→ Data extract:
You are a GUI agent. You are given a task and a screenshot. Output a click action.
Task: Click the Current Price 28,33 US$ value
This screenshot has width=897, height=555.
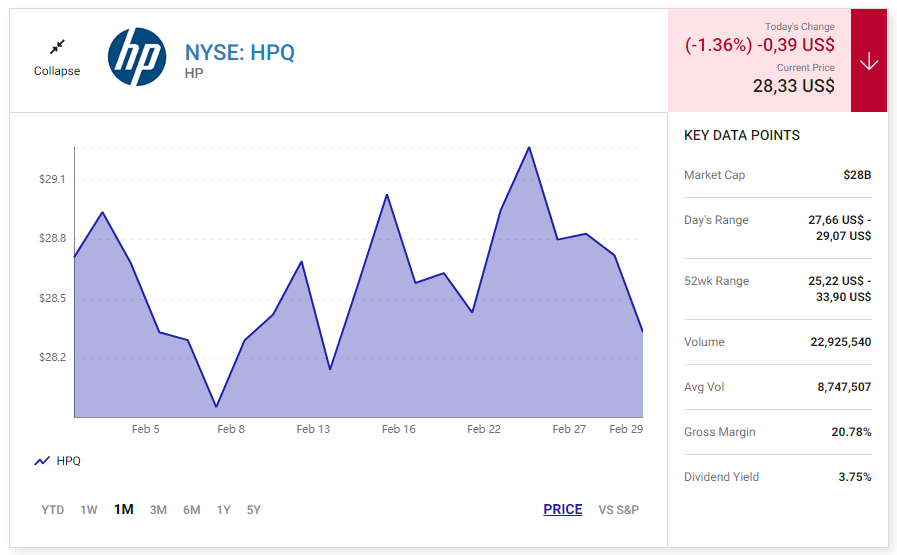coord(793,86)
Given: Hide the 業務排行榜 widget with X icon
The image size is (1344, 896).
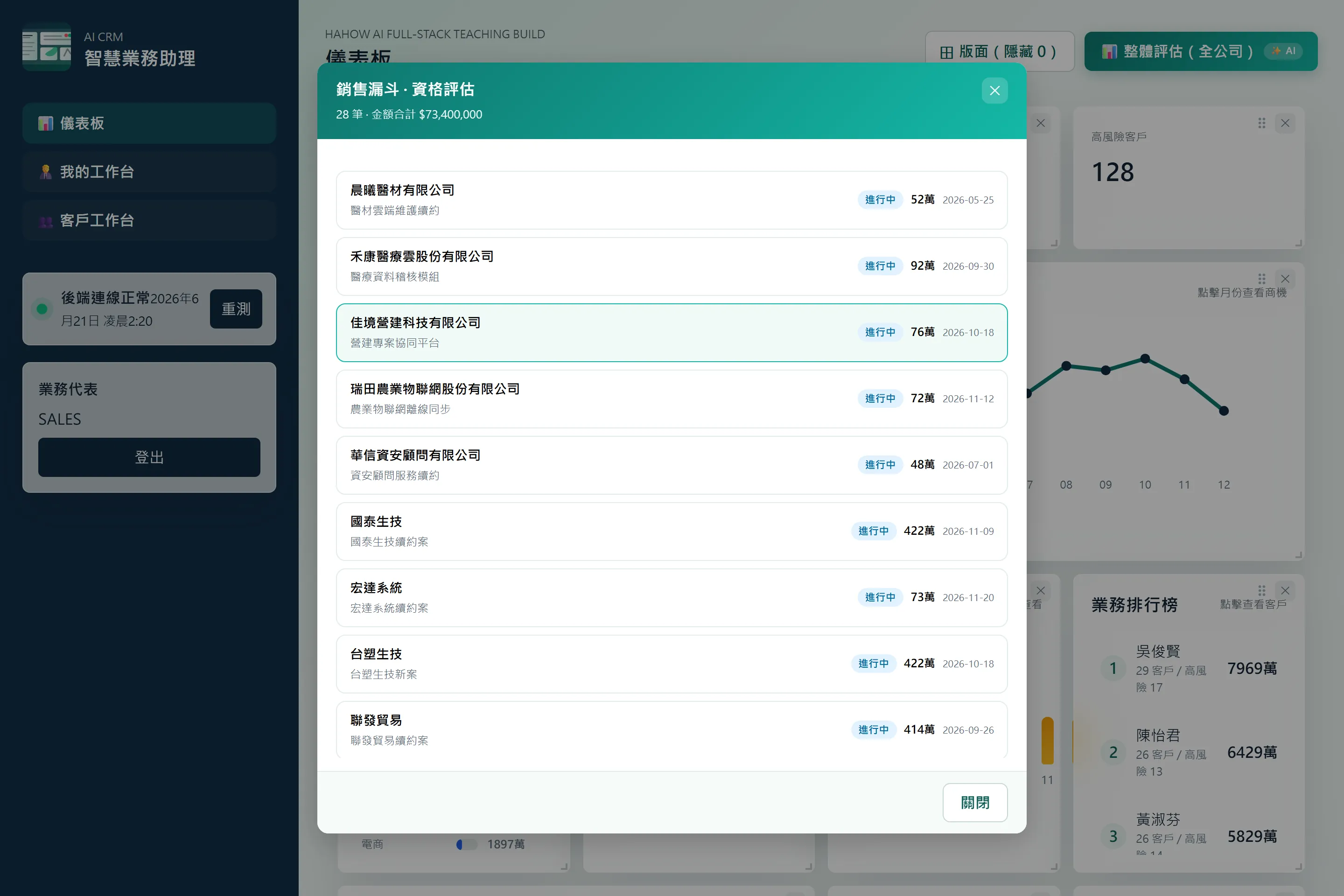Looking at the screenshot, I should 1285,590.
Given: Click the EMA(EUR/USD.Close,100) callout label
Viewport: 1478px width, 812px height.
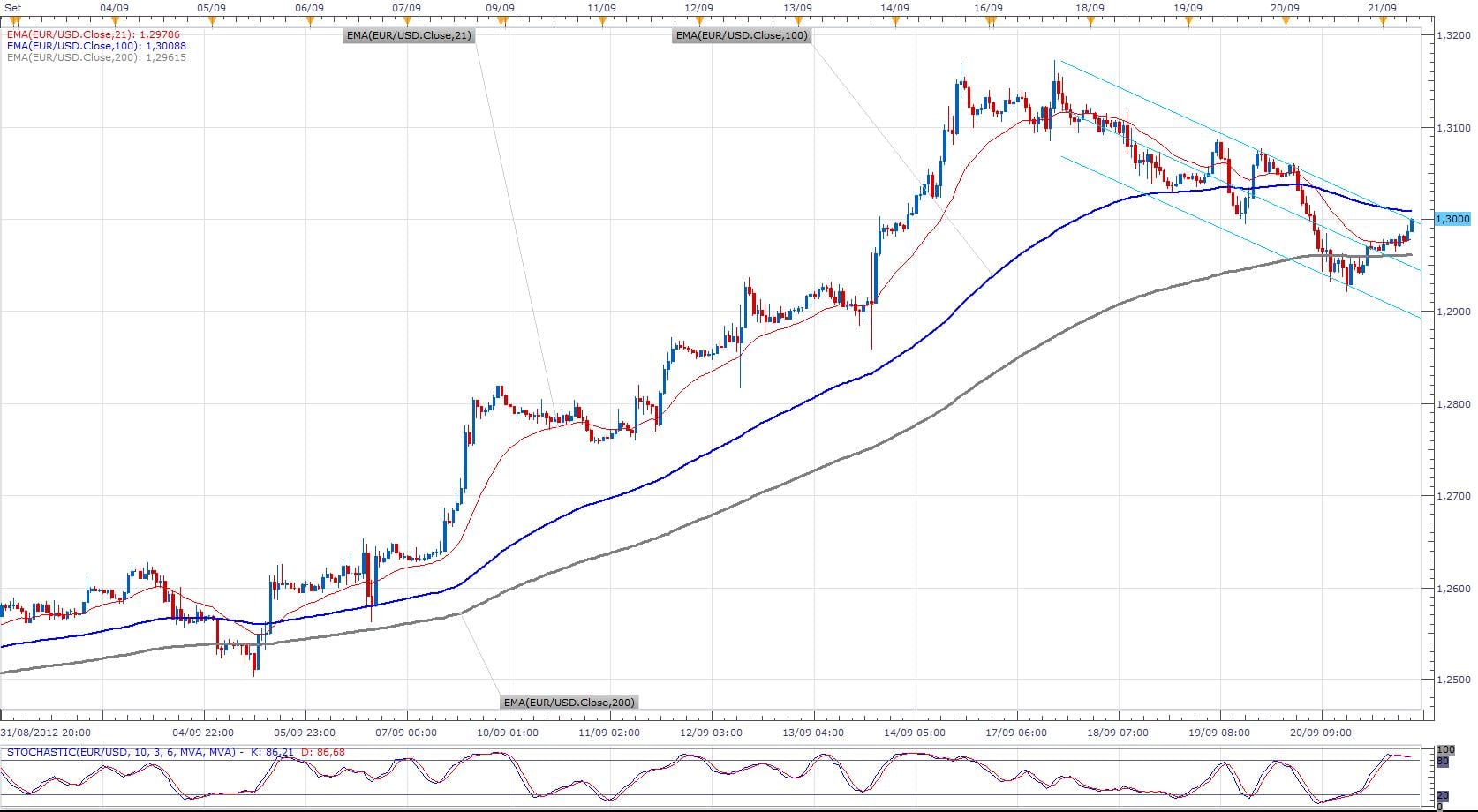Looking at the screenshot, I should click(x=740, y=36).
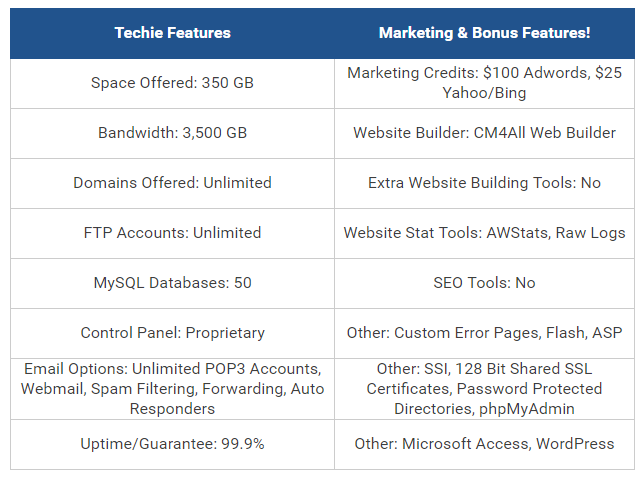Click the Yahoo/Bing text line

point(484,93)
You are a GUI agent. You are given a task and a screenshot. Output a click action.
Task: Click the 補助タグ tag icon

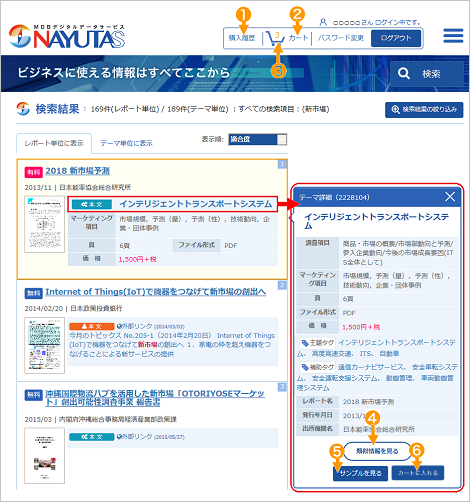305,367
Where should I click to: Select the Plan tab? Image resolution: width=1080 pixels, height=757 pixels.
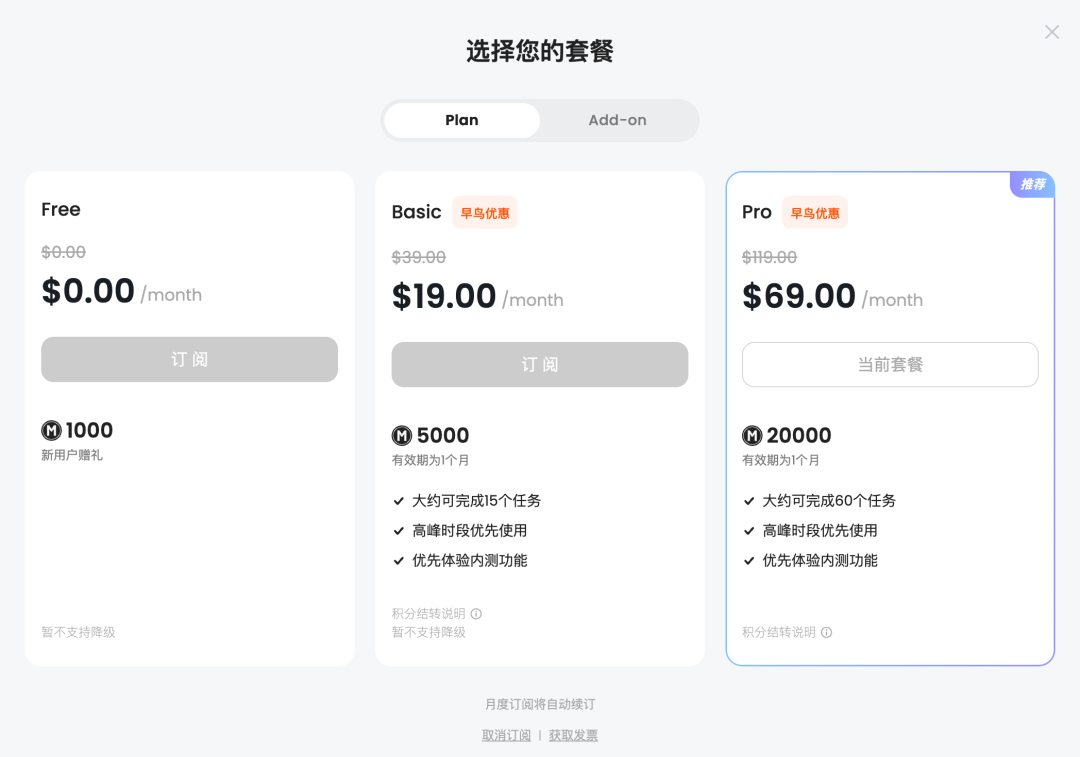point(462,120)
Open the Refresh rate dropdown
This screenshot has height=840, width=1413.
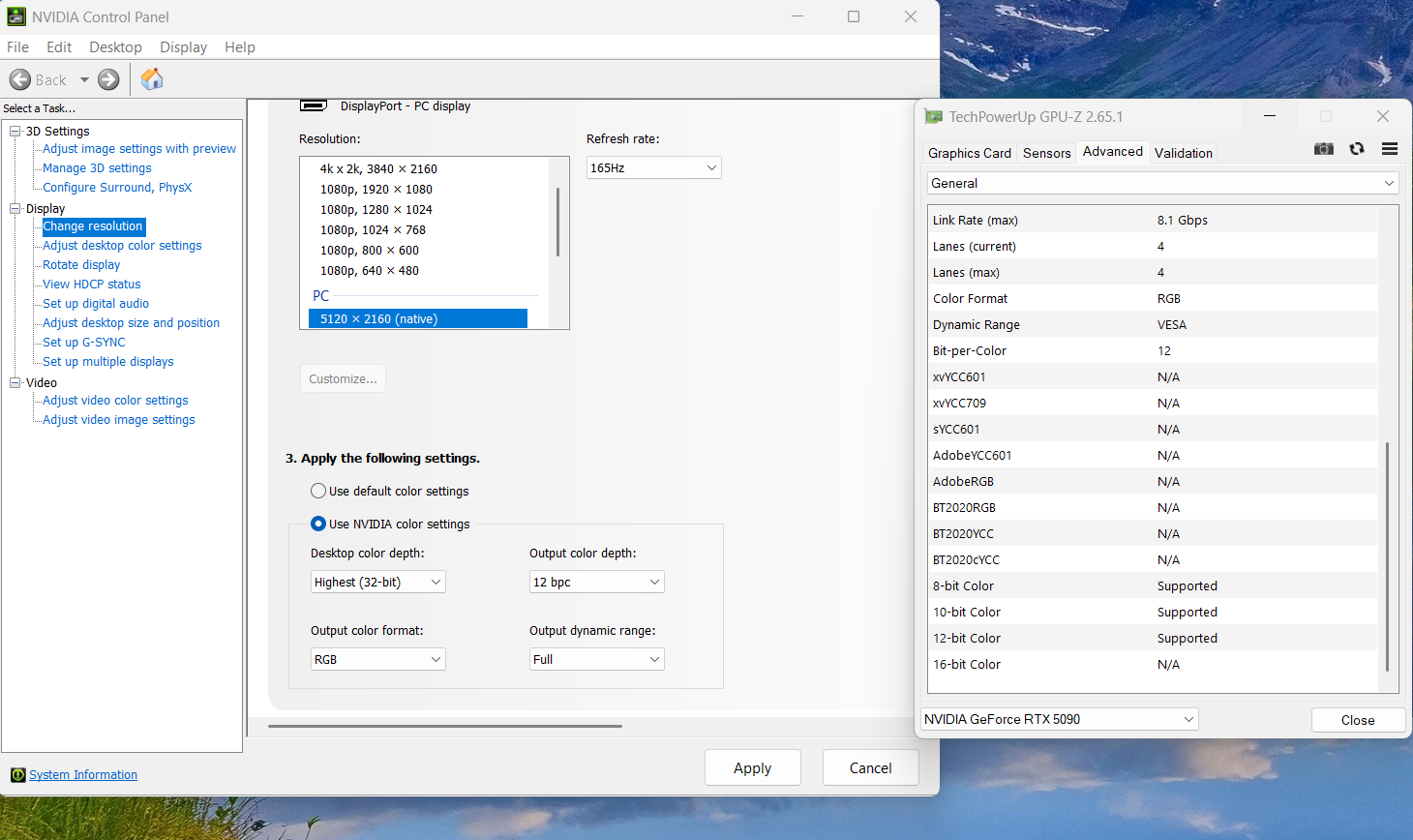[653, 167]
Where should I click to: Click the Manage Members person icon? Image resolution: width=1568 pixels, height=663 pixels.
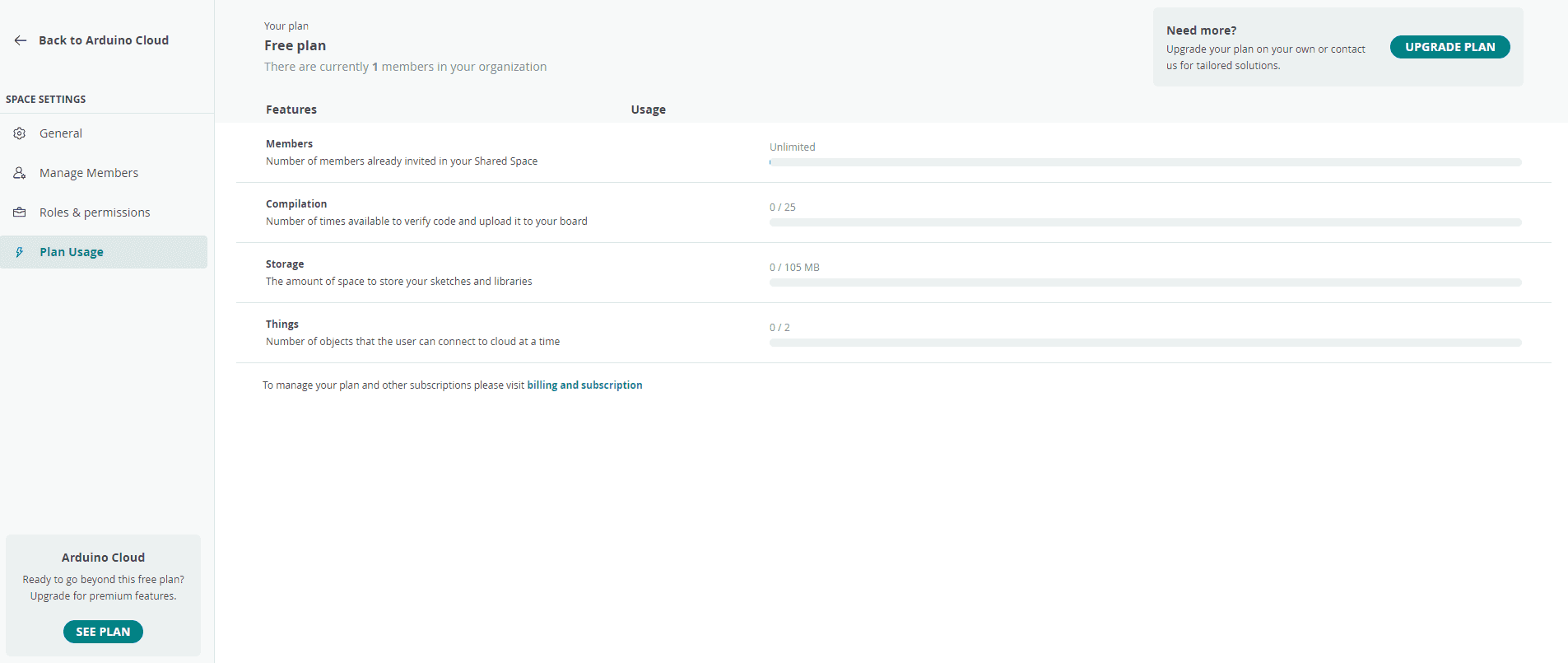pos(20,173)
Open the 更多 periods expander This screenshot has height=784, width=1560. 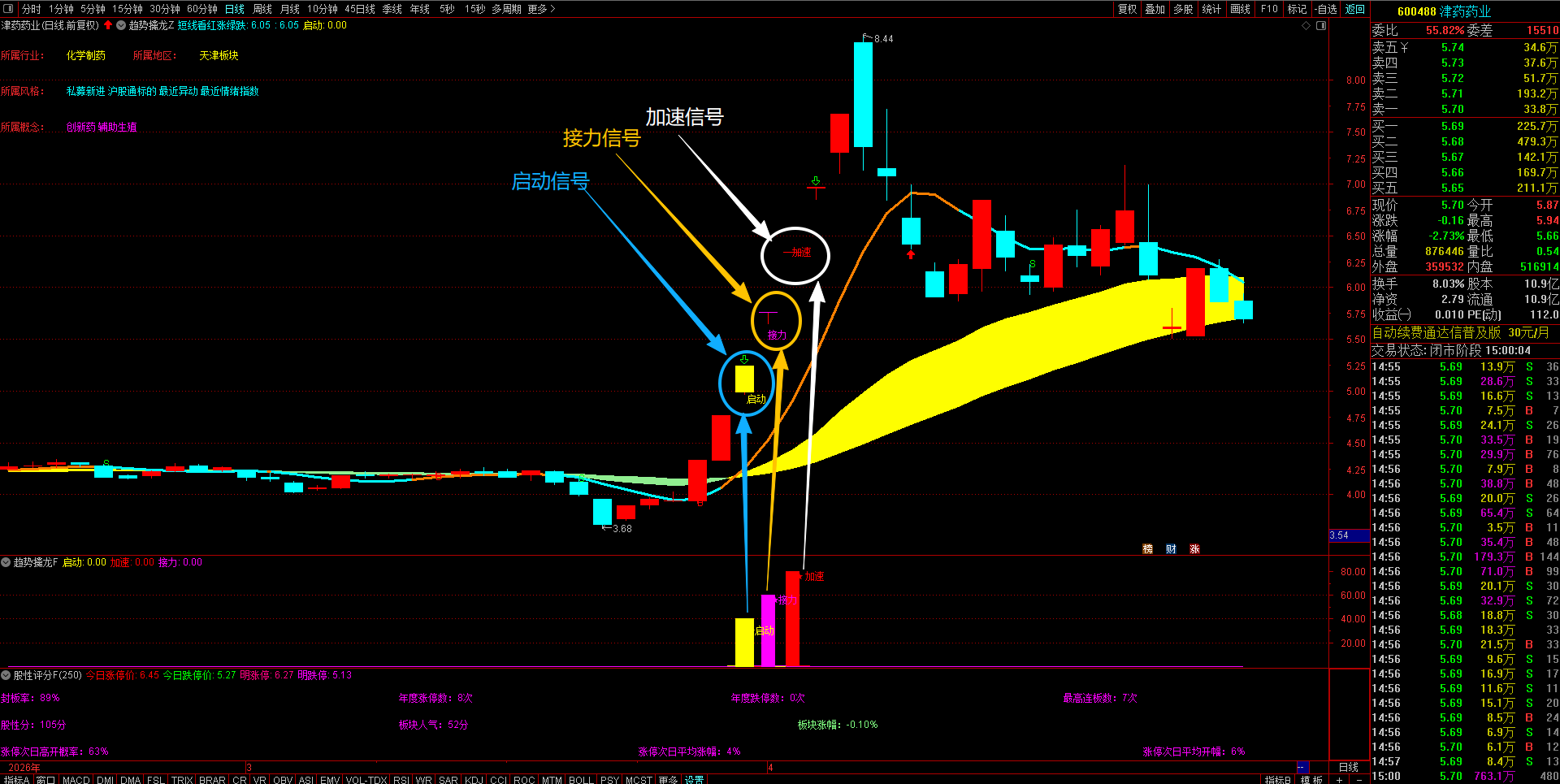[x=541, y=9]
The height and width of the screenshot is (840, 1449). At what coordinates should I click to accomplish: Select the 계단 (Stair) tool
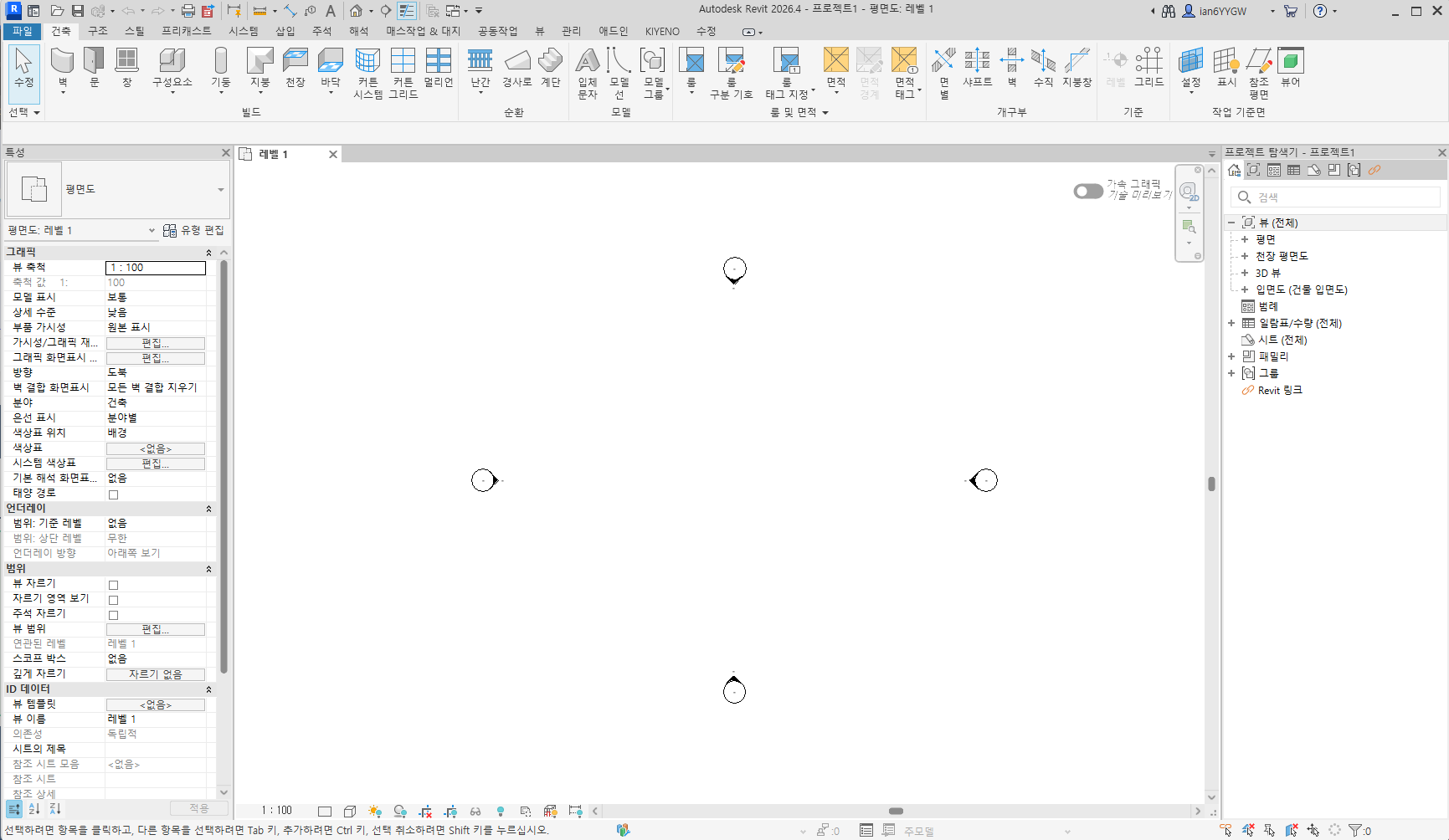550,62
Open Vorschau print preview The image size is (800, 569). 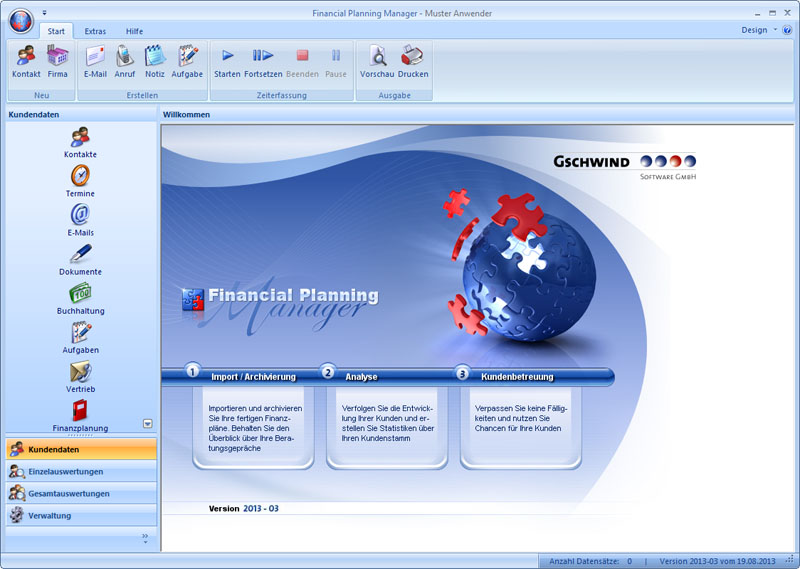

→ What you are asked to do: From the first line of the entries above down to the line holding "Given: Click the", quote each line exactly and nothing else, skipping pictures.

→ Solved exercise:
You are a GUI agent. You are given a task and a screenshot. Output a click action.
Task: Click the Current Price 28,33 US$ value
This screenshot has width=897, height=555.
coord(793,86)
Given: Hide the 業務排行榜 widget with X icon
The image size is (1344, 896).
Looking at the screenshot, I should 1285,590.
Given: Click the EMA(EUR/USD.Close,100) callout label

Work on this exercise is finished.